## Challenge 1:
In the forum thread that follows, the replies are headed Answer 1 through Answer 6. List the headings of the replies whose text includes the word "root".

--- Start of Document segment ---

Question

can someone work this out and see if my answer is correct? Discriminant

find the value of c where the quadratic equation has an equal root.(= 0 )

3cx^2 + 4(c+1)x + (c+1)=0

my answer is c=-1 but i think it not right i think

Answer 1

This is impossible to solve, because there are 2 variables.

Answer 2

Its not to solve x... It to find it root and the root is 0 and then solve it for c.. but i think i did something wrong when i solved it.

But i know where your coming from but it not that quadratic solving

Answer 3

If x = 0, than you are correct, and c = -1.

Answer 4

no.. please understand me saying 0 im talking about the "root" is equal to zero. To solve this problem it's to use discriminant of a quadratic. This is part of Discriminant.

Answer 5

root is not x .. root is to predict whether there will be two,one or no solution to my equation

Answer 6

so you're saying that you're finding c to see how many solutions there are in the equation?

--- End of Document segment ---
--- Start of Input records ---

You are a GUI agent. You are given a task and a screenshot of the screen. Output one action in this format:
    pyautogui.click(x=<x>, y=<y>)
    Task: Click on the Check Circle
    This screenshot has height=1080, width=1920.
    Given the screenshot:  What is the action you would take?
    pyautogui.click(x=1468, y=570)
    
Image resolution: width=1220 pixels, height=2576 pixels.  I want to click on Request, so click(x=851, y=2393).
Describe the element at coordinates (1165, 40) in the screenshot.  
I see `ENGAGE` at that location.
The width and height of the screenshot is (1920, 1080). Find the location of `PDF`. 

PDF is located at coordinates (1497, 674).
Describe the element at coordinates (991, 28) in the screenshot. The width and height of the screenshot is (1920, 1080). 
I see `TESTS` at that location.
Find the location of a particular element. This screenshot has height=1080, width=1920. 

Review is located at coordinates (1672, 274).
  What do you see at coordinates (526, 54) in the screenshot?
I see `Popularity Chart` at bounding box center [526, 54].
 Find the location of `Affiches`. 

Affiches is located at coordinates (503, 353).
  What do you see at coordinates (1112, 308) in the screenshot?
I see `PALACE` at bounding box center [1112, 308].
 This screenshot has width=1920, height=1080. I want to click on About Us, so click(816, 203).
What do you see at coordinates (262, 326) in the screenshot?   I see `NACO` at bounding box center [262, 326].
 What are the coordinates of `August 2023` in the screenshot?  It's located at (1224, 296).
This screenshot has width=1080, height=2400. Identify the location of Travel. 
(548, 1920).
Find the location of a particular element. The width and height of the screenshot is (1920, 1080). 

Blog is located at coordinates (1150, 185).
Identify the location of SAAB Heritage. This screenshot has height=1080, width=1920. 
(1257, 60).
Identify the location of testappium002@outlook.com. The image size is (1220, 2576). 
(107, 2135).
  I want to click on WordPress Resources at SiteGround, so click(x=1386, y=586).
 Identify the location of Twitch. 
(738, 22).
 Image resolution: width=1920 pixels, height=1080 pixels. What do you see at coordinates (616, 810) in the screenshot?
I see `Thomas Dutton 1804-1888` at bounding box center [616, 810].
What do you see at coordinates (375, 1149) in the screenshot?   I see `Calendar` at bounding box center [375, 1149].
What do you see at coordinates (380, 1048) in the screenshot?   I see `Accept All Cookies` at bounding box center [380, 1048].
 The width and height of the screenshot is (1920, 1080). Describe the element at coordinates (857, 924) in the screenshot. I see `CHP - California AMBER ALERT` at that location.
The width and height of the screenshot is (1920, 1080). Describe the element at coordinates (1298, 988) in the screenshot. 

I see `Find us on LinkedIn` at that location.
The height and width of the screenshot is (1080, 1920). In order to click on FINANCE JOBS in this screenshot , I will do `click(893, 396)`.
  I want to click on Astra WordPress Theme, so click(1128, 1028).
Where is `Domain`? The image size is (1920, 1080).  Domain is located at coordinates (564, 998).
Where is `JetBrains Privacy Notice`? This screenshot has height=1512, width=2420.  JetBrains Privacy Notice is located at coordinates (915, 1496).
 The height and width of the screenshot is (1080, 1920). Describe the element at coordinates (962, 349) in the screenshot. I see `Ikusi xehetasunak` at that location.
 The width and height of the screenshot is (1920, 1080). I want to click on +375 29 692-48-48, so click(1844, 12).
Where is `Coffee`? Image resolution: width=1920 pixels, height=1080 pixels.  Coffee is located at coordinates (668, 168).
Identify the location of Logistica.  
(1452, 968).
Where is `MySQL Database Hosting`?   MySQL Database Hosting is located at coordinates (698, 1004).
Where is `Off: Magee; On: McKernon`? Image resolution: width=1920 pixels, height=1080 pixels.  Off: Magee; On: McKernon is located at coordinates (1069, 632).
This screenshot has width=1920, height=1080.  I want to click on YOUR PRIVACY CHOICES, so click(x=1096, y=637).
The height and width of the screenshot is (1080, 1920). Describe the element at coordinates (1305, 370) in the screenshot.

--- End of Input records ---

## Challenge 2:
List every line in the rows that contains the string "Find". Case counts.

## Written response 1:
Answer 2
Answer 4
Answer 5

## Written response 2:
The width and height of the screenshot is (1920, 1080). Find the location of `PDF`. 
Find the location of a particular element. This screenshot has height=1080, width=1920. 
 Find the location of `Affiches`. 
Find the location of a particular element. The width and height of the screenshot is (1920, 1080). 
I see `Find us on LinkedIn` at that location.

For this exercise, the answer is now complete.